__Exercise instructions__
A) Please list every item the memoir about the coal cellar and the Nazi shop says appeared in the Nazis' shop window.
B) Pick up the memoir about the coal cellar and the Nazi shop after its final sentence and carry it forward.
**** Reading passage ****
Our house had two coal cellars under the pavement and we had half a ton of smokeless coal delivered into one of them soon after we moved in. Before the clean air act came in, our first winter was very smoggy and we could not see out car parked about 5 yards from the sitting room window. We didn’t discover that the floor under the cellar contained a second U bend, between the road and the one our builder had checked when he checked our drains, until the second bend caved in under the weight of the coal, and our drains backed up into what we were intending to become our dining room. Since John had flu that weekend, I shovelled half a ton of coal from one cellar to the other one. We were very lucky to find, via Monty, a sewer man who did not mind digging out the second U bend by hand: there was no room in the cellar to swing a pick in a space that was also far to small for any of the mechanical diggers of the day. When the council came to relay paving stones in the street, he used to lay a thick layer of polythene under the sand overnight and replace the sand, so that when the workmen returned in the morning they didn’t see it and just laid the paving stones on top. That way our cellar was dry and John began to store his beer and wine in it.

We did not notice the Nazis at first. Their shop front didn’t reveal anything to begin it. It just looked dirty and closed. But one day very offensive things began to appear in their window; a huge swastika, copies of Mein Kampf, and I particularly remember a spine-chilling notice saying "Hitler was right". We were as angry as any of the locals who had given their all to fight in the last war. Sometimes people would come out of the pub on a Saturday night, walk up the road, see the swastika and throw the nearest hard object through the window. We then had to watch the police protecting them from us, which enraged us further. As the Nazis became a more aggressive presence, demonstrations against them began and I remember one evening seeing people coming down the road collecting empty milk bottles from doorsteps. We put up the shutters and sat tight. Another day, there was a lot of publicity
because Colin Jordan was going to marry and mingle his blood with his bride’s on the ’altar of naziism’. A big crowd collected to boo the happy couple and in the middle of it all came a coach load of elderly women on an outing, whose driver had got lost. The police at first thought that they were demonstrators and it took a while to sort it all out. Mr Benton, who ran the shoe shop next door to the nazis could not get house insurance any more. People used to come up Pottery Lane which runs behind both houses and throw things through the windows, hitting the wrong one.
**** Data provided ****
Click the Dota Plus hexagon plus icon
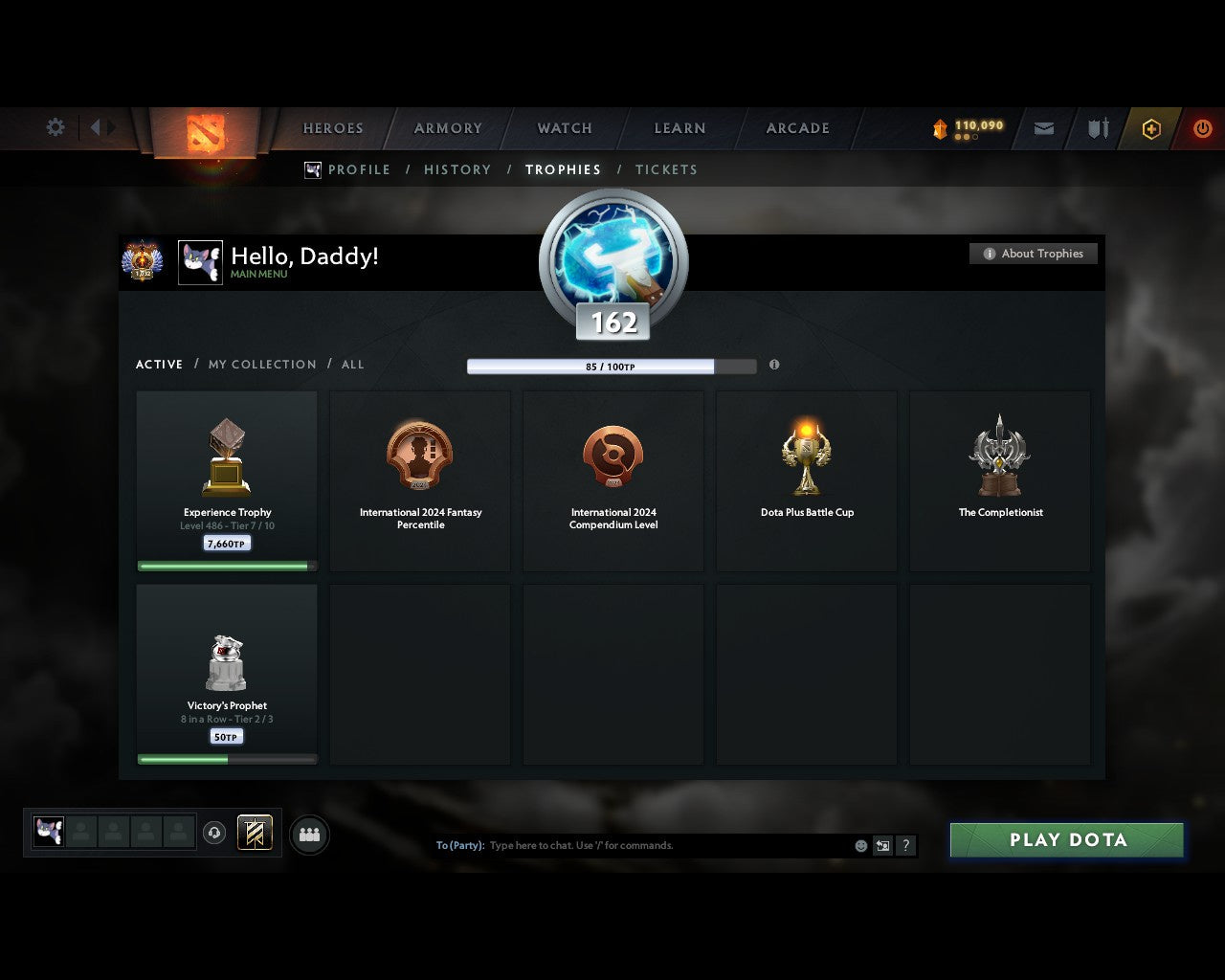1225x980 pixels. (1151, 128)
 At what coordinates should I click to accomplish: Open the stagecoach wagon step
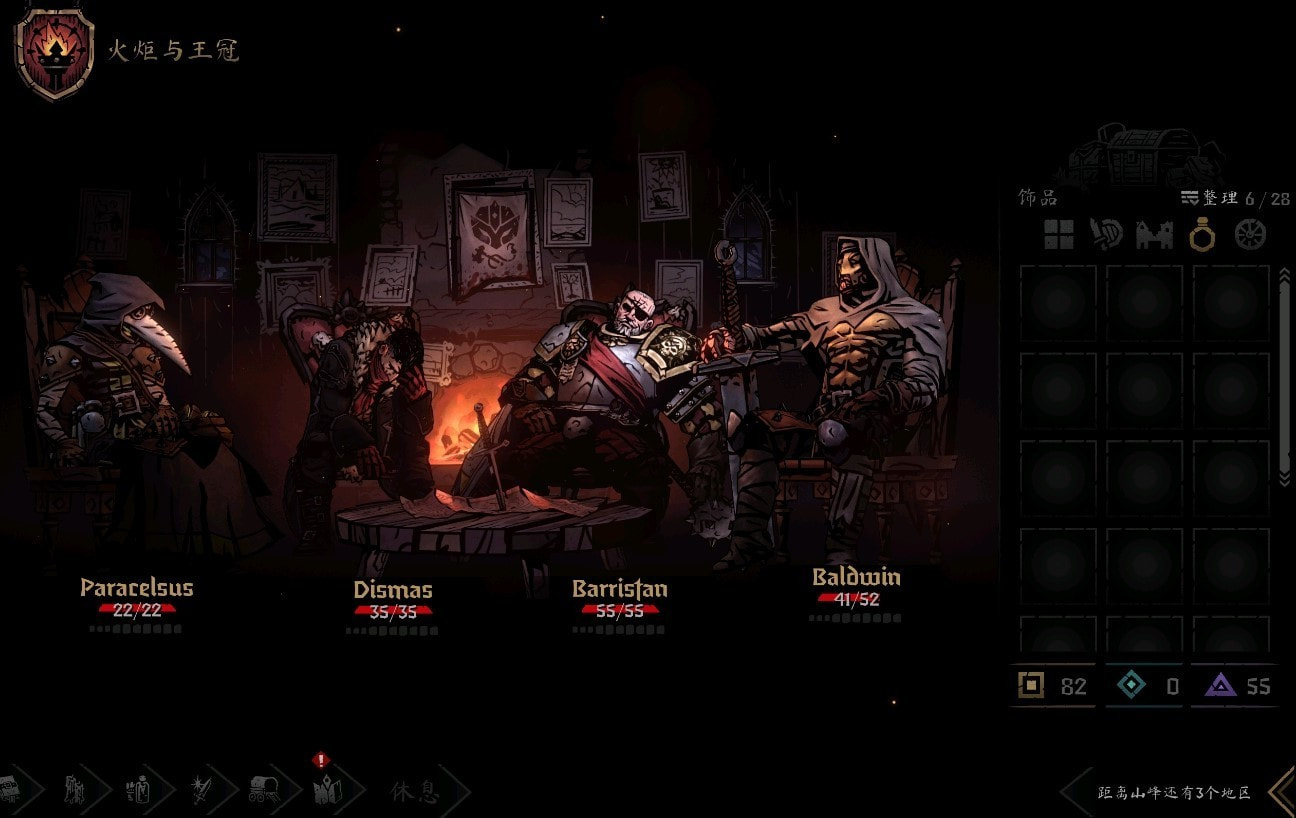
****
__Results for the exercise__
A)
- A huge swastika
- Copies of Mein Kampf
- A notice saying "Hitler was right"

B)
I remember a comment about the ’altar of naziism’ from the Hoover man who once came to fix my washing machine. The nazis had called him to fix their vacuum cleaner which was standing in the middle of an empty room with a huge picture of Hitler on the wall. The Hoover man said that he was not going to get down on his knees in front of that thing, to be told that if he didn’t repair the hoover in that room Jordan and co would complain to Hoover and have him sacked. I asked him what he did and enjoyed his response. "I turned my back on the picture, took down my trousers and bent down to mend the hoover."

A lot of us who lived in Princedale Road at that time were very aware not only of the nazis but of the condition of local housing, particularly in the area of the Portobello market, where I shopped regularly and still do. We knew about the jerry building because that is how our house was and John and I had bought it from a couple who were running it as a lodging house. And we knew about Rackman and were as angry about him as we were about the nazi message coming out the house up the road. A neighbour who we knew well then because his children were the same age as ours, was one of the people who worked to set up what became the Notting Hill Housing Trust and a lot of us were supporters who helped with fundraising. I remember being angry that neighbours in Norland Square were getting council grants for replacing their perfectly adequate railings with some of the original style, while on the corner of Princedale Road and Penzance Place was a house newly done up by the GLC (I think) as short-term accommodation for people without homes at all. I have been angry about the disparity between the rich and the poor of the borough ever since.

We talked long and hard about how we could get rid of the nazis. I am not too sure how it all came about but Judge Clerk who lived in Norland Square said he would find out what could be done and one day the prosecution of the Nazis began on the grounds that they were running a quasi-military organisation. One of the people called to give evidence was Monty Wimbourne from whom we had bought all our DiY and garden materials since we moved in, so we knew him and his wife Eileen well.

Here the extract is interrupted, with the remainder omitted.